Assembling data from previous Artists 
Surveys going back to 1980, enables us to conclude that there does appear to be a gradual ageing of the population of artists in Australia over time. Over the approximately 30-year period covered by the data, it appears that the proportion of younger artists in the population has fallen, whilst the proportion over 55 has grown significantly—more than doubling over this period. The latter effect is particularly noticeable amongst visual artists, craft practitioners, musicians, composers and community artists. Trends in the proportions of the younger cohort of artists are less easy to discern, although there appears to have been a steady decline in the proportion of young people practising in community cultural development and the visual arts.
In the present survey, the most important factors identified by artists in the different age groups as inhibiting their professional development at the present time were economic factors. In particular younger artists are held back by lack of work opportunities, reflecting the perennial difficulties faced by new entrants in breaking into the arts profession. Mid-career artists suffer particularly from a lack of return to creative practice and a lack of time for creative work due to other pressures, including the need to sustain their incomes by taking on other employment, making it difficult for them to maintain their presence in the field.
There are clear patterns in the financial circumstances of artists according to their age. It is the mid-career period that is the most productive—creative incomes in this period are highest, and higher than for older artists, notwithstanding the fact that older artists spend a slightly larger proportion of their time at their creative work. As artists grow older, their inclination to apply for financial assistance declines, and their likelihood of success also appears to decline. On the whole success rates are not greatly influenced by age for applicants for grants from the Australia Council or from State/Territory or local government funding sources
Patterns of artists’ time allocation have remained remarkably stable.
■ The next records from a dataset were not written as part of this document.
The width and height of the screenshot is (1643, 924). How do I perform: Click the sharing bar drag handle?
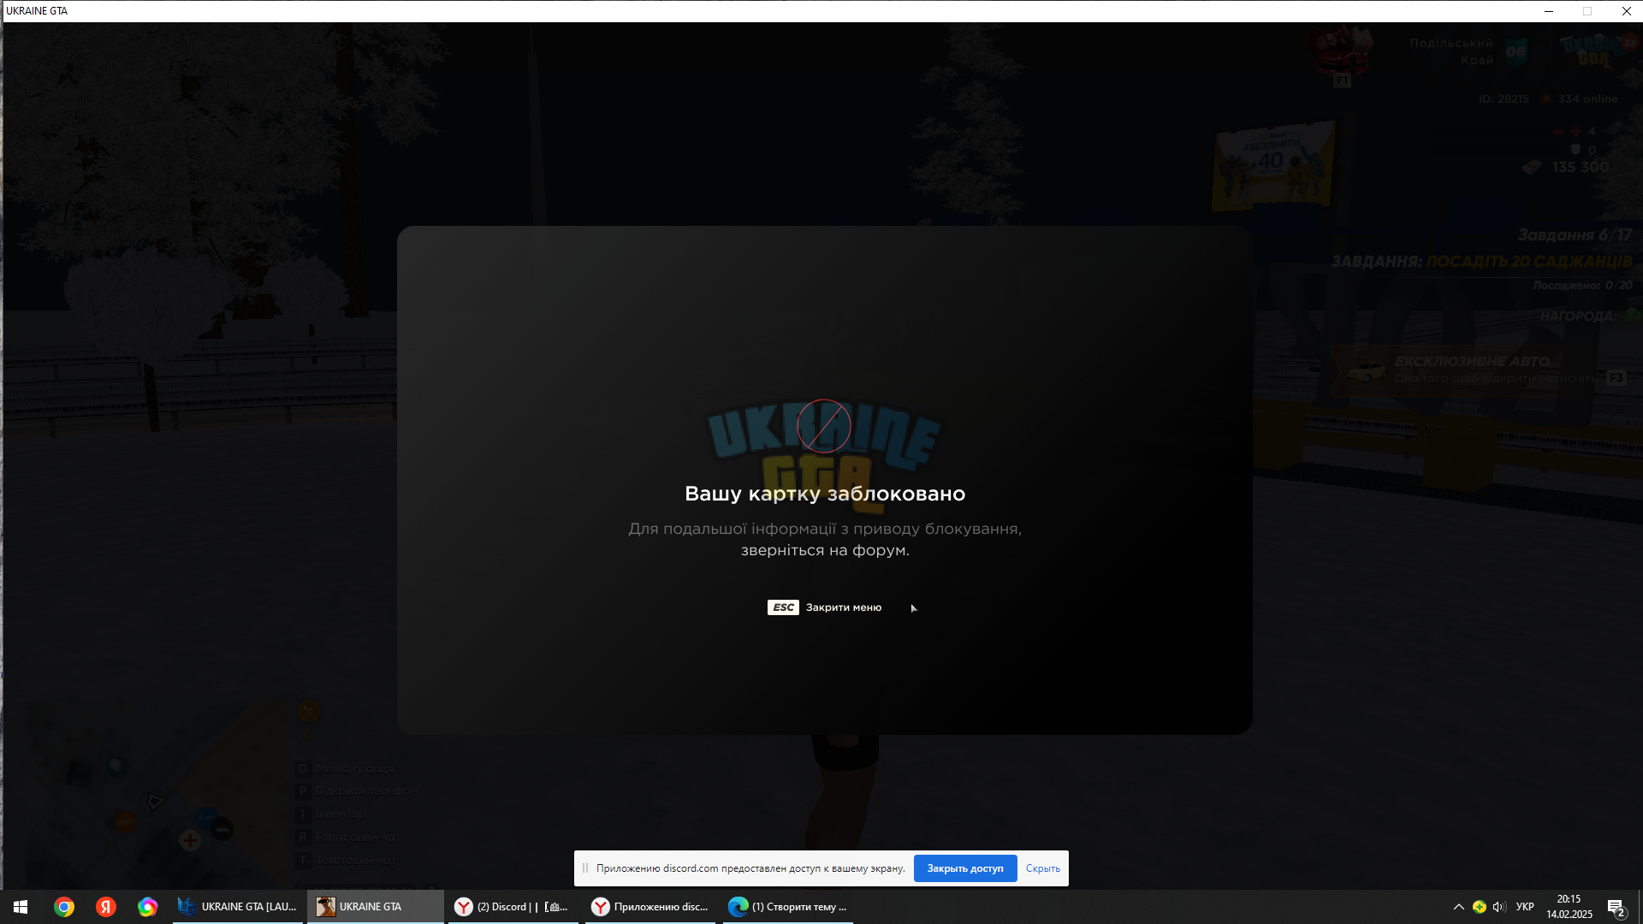pyautogui.click(x=585, y=868)
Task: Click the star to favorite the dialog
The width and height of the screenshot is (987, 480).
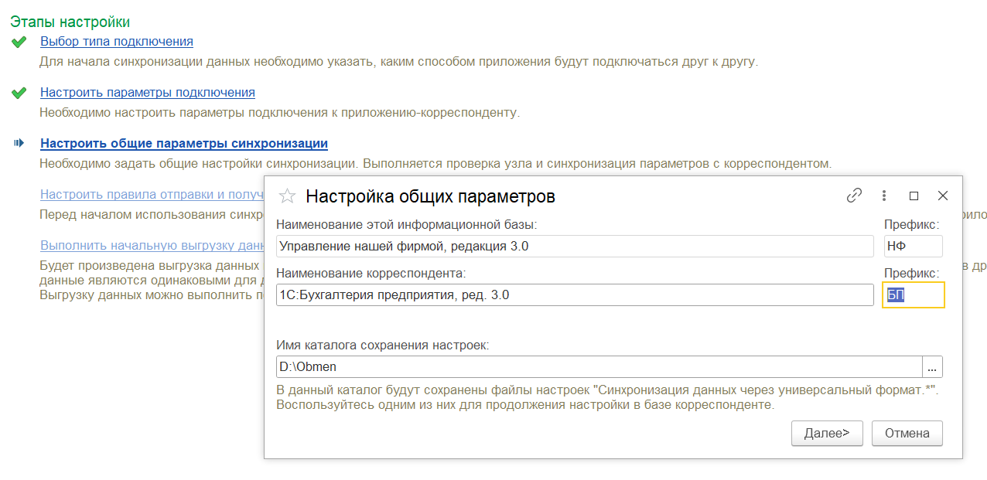Action: tap(287, 196)

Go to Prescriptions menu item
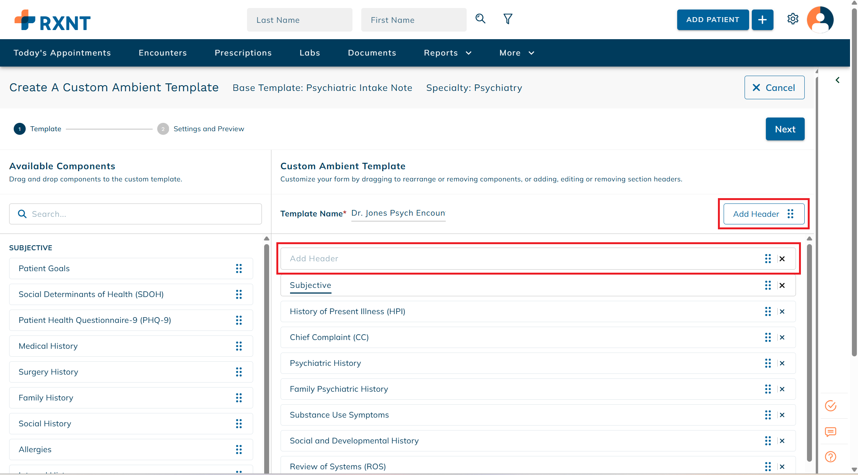pyautogui.click(x=243, y=53)
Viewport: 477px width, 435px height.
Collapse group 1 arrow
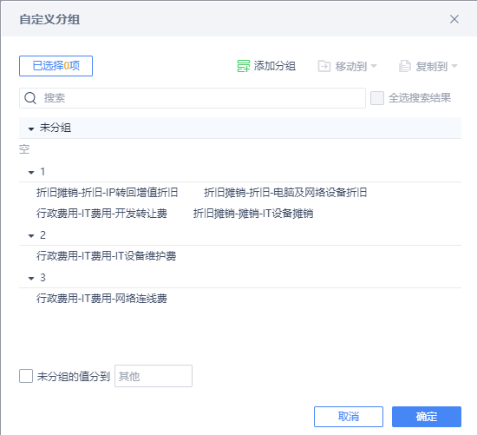coord(31,173)
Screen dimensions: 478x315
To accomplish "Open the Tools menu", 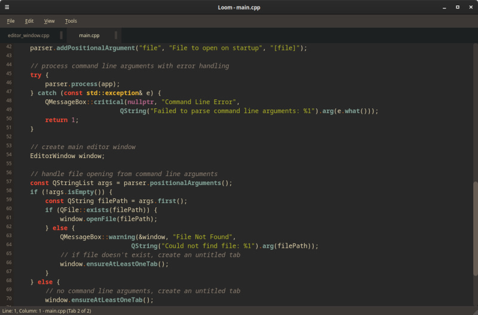I will click(71, 21).
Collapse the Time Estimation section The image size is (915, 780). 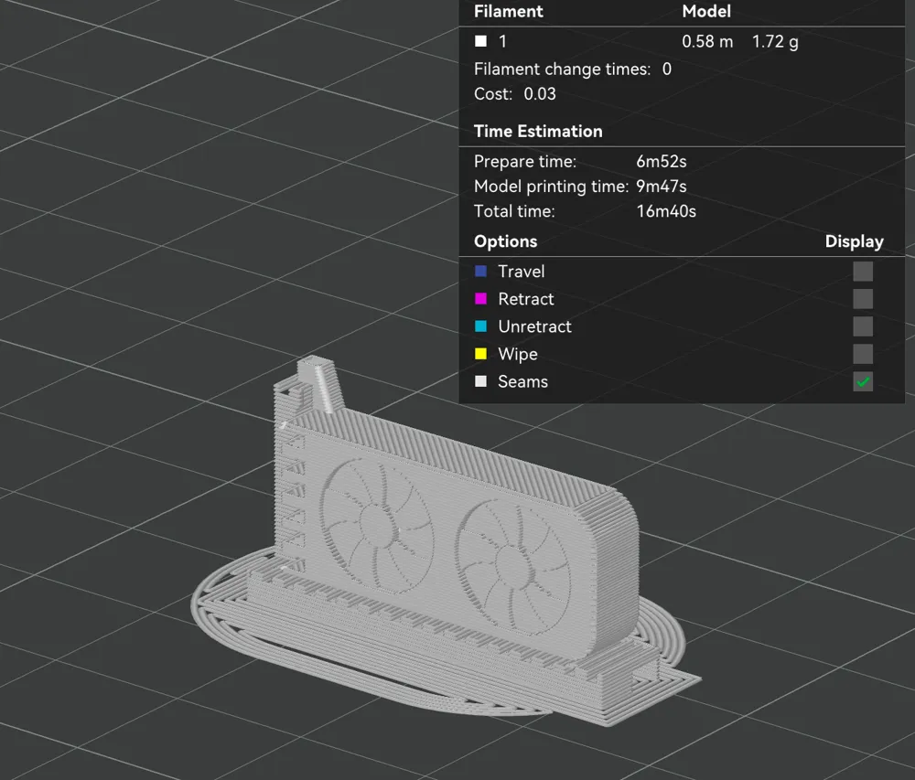pos(538,131)
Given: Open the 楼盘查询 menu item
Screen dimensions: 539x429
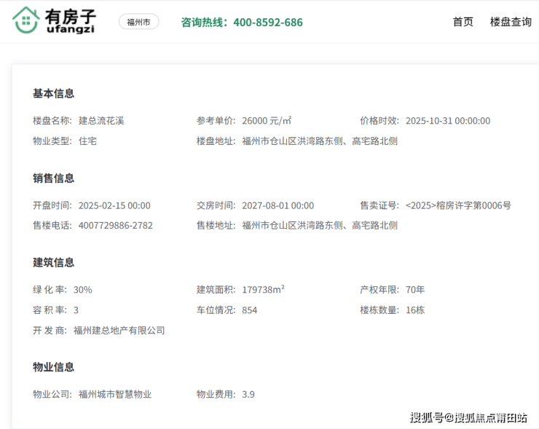Looking at the screenshot, I should 511,22.
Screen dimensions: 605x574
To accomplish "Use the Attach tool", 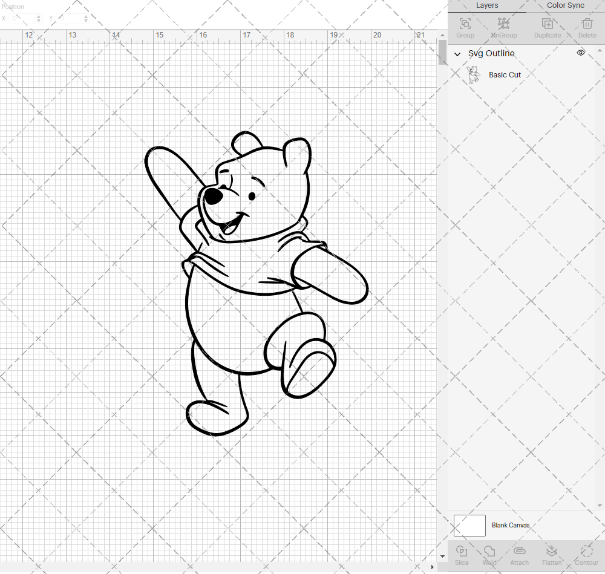I will [x=519, y=553].
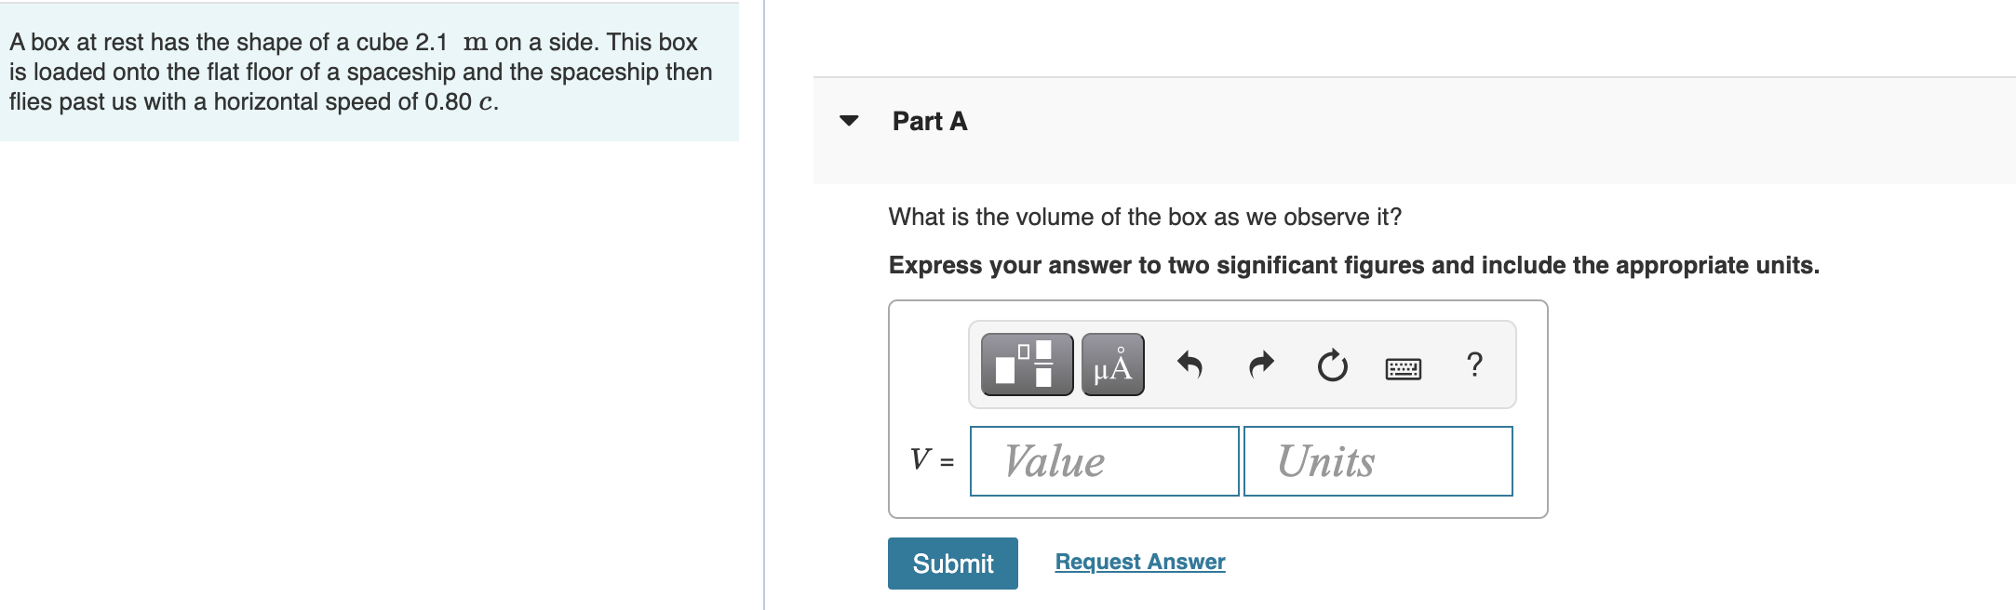This screenshot has height=610, width=2016.
Task: Undo the last answer change
Action: (1191, 365)
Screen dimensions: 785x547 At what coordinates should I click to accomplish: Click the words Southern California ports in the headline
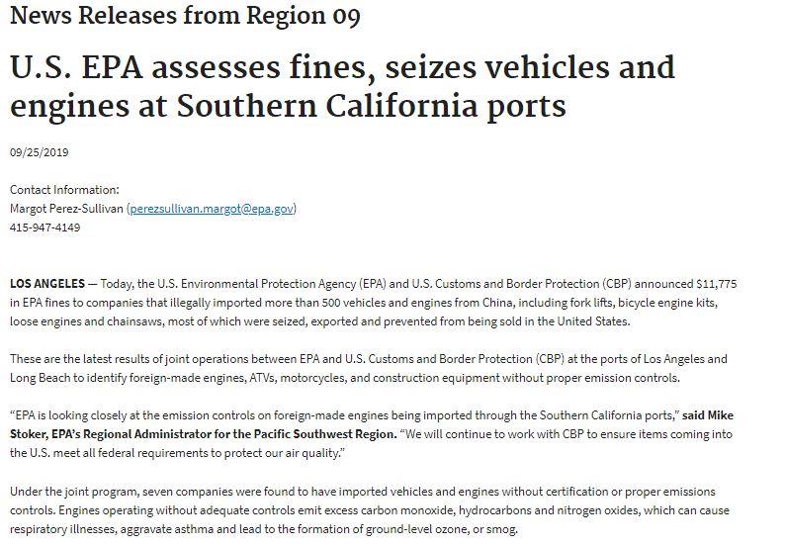[372, 106]
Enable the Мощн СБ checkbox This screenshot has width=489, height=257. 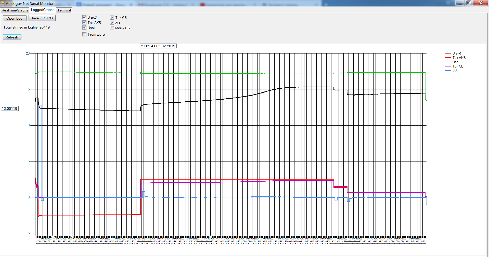pyautogui.click(x=112, y=28)
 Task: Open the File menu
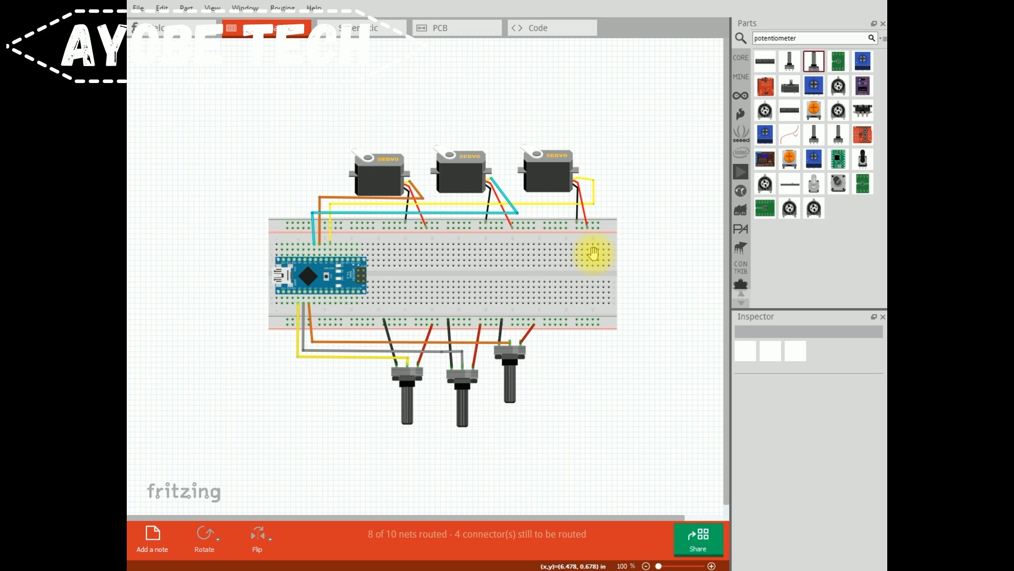[x=138, y=8]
Since the early 1990s the average proportion of total working time spent on creative work hovered at just over 50 percent but has now increased to just under 60 percent. Whilst the average proportion of time spent working outside the arts altogether has remained around 20 percent. Likewise the weekly hours worked has seen only small fluctuations around a mean of about 43 hours.
In the case of incomes, little has changed
in real terms; artists’ creative incomes have increased sufficiently in nominal terms to keep pace more or less with inflation, but no more. Meanwhile, artists’ relative position in comparison with other professionals has deteriorated, since those other groups have enjoyed a rising trend in their real incomes for most of the period covered.